→ **FRAGMENT TEKSTU**:
####

Coraz więcej leków onkologicznych jest dostępnych w ramach RDTL. Nie zawsze idzie wraz z tym łatwiejszy dostęp farmakoterapii dla pacjentów. Barierami są tu m.in. brak świadomości pacjentów i lekarzy na temat możliwości leczenia w ramach RDTL, brak monitoringu ścieżek pacjenta w systemie czy nieprzejrzyste zasady funkcjonowania tzw. czarnej listy. Nakłady na RDTL rosną, ale opcja ta jest nie w pełni realizowana.
Podczas 13 edycji Letniej Akademii Onkologicznej dla Dziennikarzy odbyła się debata podczas której zaproszeni eksperci oceniali funkcjonowanie RDTL w przypadku technologii lekowych dedykowanych pacjentom onkologicznym. Doktor Joanna Streb (Oddział Kliniczny Onkologii Szpitala Uniwersyteckiego w Krakowie) podkreśliła, iż coraz więcej leków jest udostępniane w ramach RDTL. Natomiast część pacjentów, jak również lekarzy, często nie jest do końca świadoma kiedy i jak wykorzystać ten mechanizm finansowania terapii. Jej zdaniem, lekarze w Małopolsce informują pacjentów o możliwości skorzystania z tej opcji otrzymania leczenia, także w innej placówce, jednak nie wszędzie tak jest. Aby poprawić dostępność, należałoby zwiększyć wiedzę pacjentów i lekarzy na temat funkcjonowania RDTL.
Jak mówiła dr Streb, w przypadku niektórych chorych problemem jest z kolei wykluczenie ich z otrzymania refundacji leczenia z powodów zasad wiążących programy lekowe z RDTL. o ile dany lek jest dostępny w programie, a pacjent się do niego nie kwalifikuje, to tym samym tego leku nie będzie mógł on otrzymać w ramach RDTL. Stąd wciąż część chorych musi prowadzić zbiórki na leczenie. Kolejnym problemem jest brak rejestru informującego o pacjentach korzystających z RDTL oraz o placówkach, które wnioskowały o RDTL. Ostatnią wspomnianą barierą na drodze do zapewnienia optymalnego leczenia, jest zbyt mała liczba onkologów. Sytuacja kadrowa raczej nie poprawi się w najbliższych latach, bo chętnych na tę specjalizację jest garstka. „Idealnie by było mieć wachlarz możliwości i stosować wszystko co dostępne na dzień dzisiejszy. To utopia” – podsumowała Joanna Streb.

####

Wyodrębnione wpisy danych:
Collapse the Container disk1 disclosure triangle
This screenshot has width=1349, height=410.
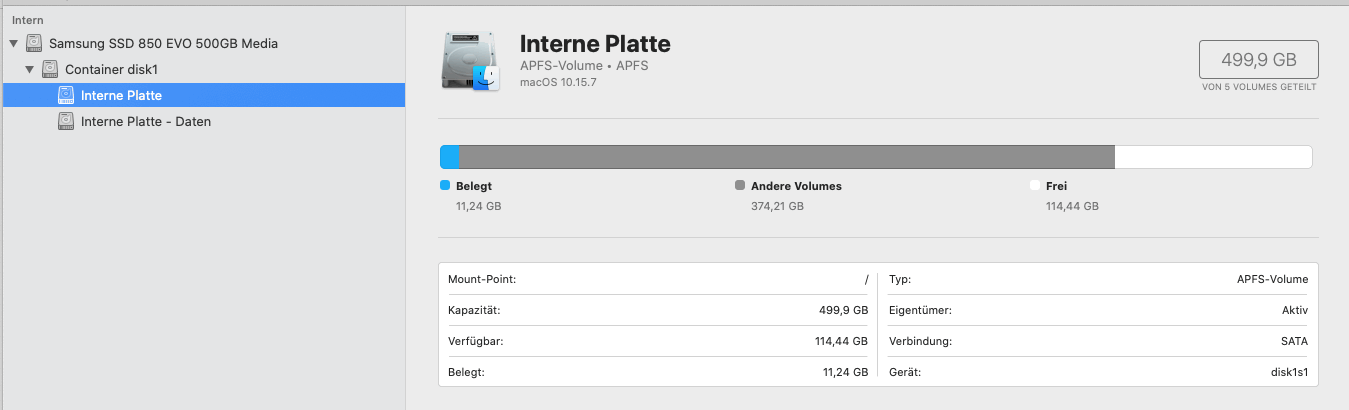tap(29, 70)
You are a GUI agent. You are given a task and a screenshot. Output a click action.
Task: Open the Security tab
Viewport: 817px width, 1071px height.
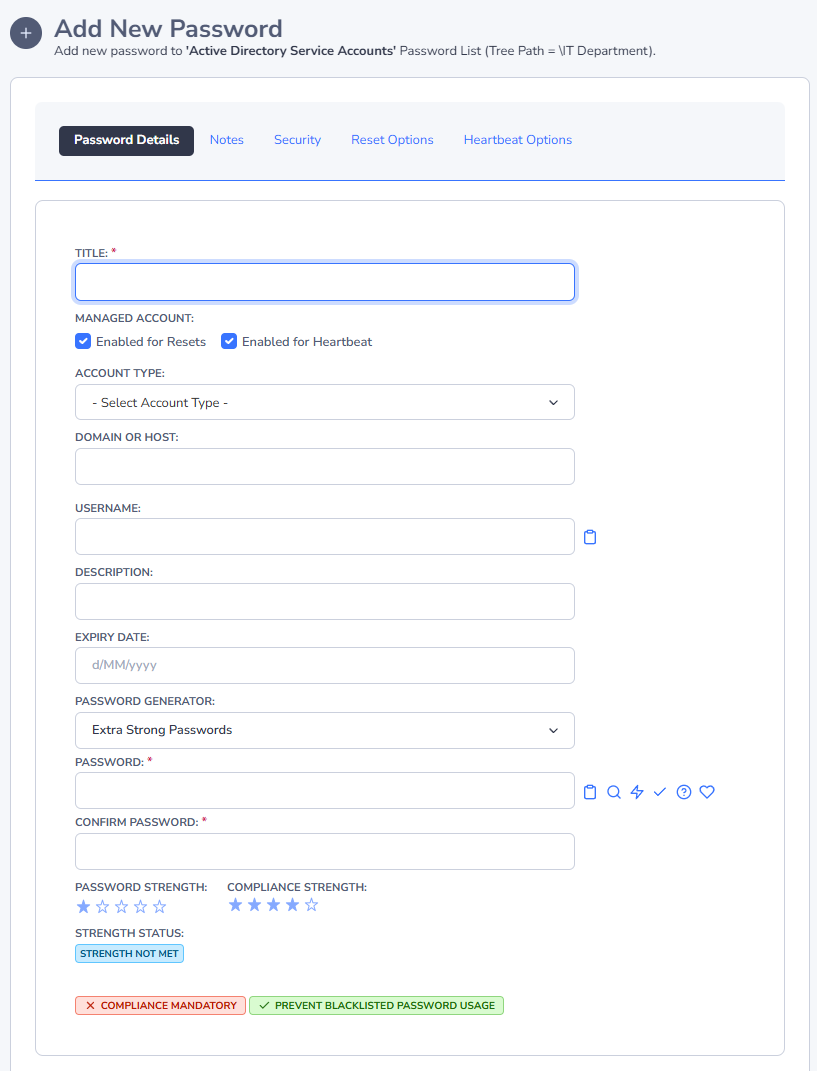click(297, 140)
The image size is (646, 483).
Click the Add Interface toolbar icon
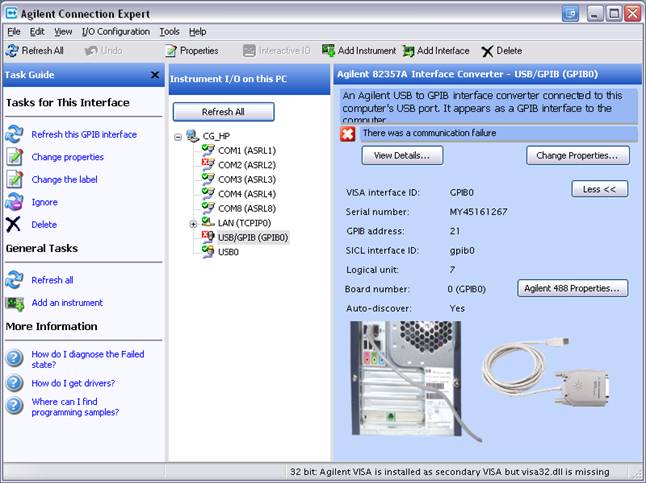409,51
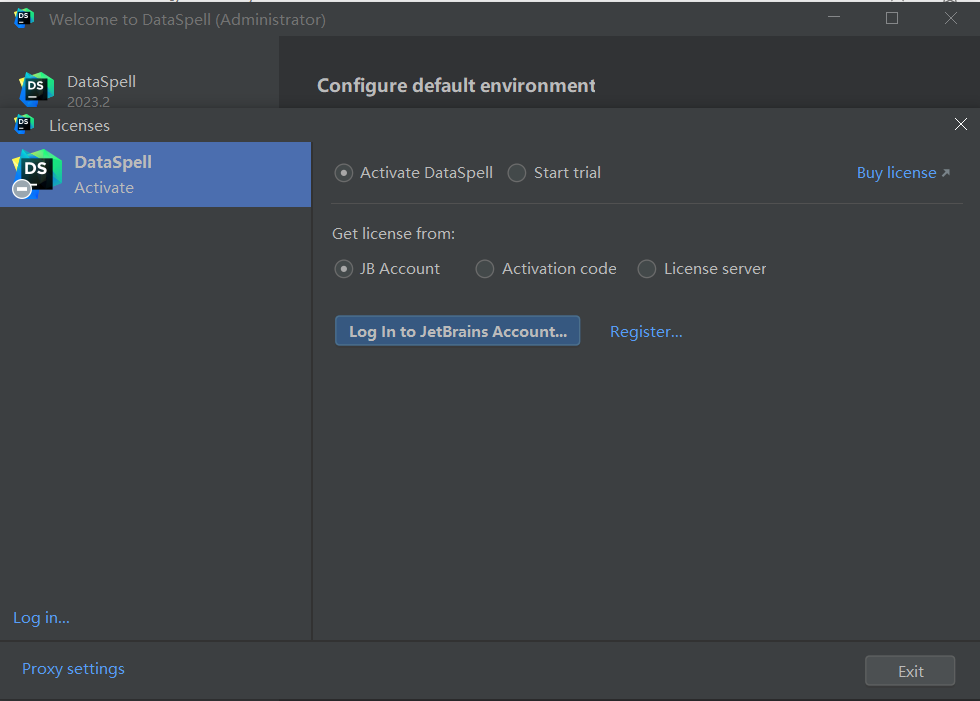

####

→ **INSTRUKCJA WYKONANIA**: Skopiuj wiernie z tekstu o RDTL wszystko od słów „Podczas 13 edycji” aż po słowa „temat funkcjonowania RDTL.”.

→ **TWOJE ROZWIĄZANIE**:
Podczas 13 edycji Letniej Akademii Onkologicznej dla Dziennikarzy odbyła się debata podczas której zaproszeni eksperci oceniali funkcjonowanie RDTL w przypadku technologii lekowych dedykowanych pacjentom onkologicznym. Doktor Joanna Streb (Oddział Kliniczny Onkologii Szpitala Uniwersyteckiego w Krakowie) podkreśliła, iż coraz więcej leków jest udostępniane w ramach RDTL. Natomiast część pacjentów, jak również lekarzy, często nie jest do końca świadoma kiedy i jak wykorzystać ten mechanizm finansowania terapii. Jej zdaniem, lekarze w Małopolsce informują pacjentów o możliwości skorzystania z tej opcji otrzymania leczenia, także w innej placówce, jednak nie wszędzie tak jest. Aby poprawić dostępność, należałoby zwiększyć wiedzę pacjentów i lekarzy na temat funkcjonowania RDTL.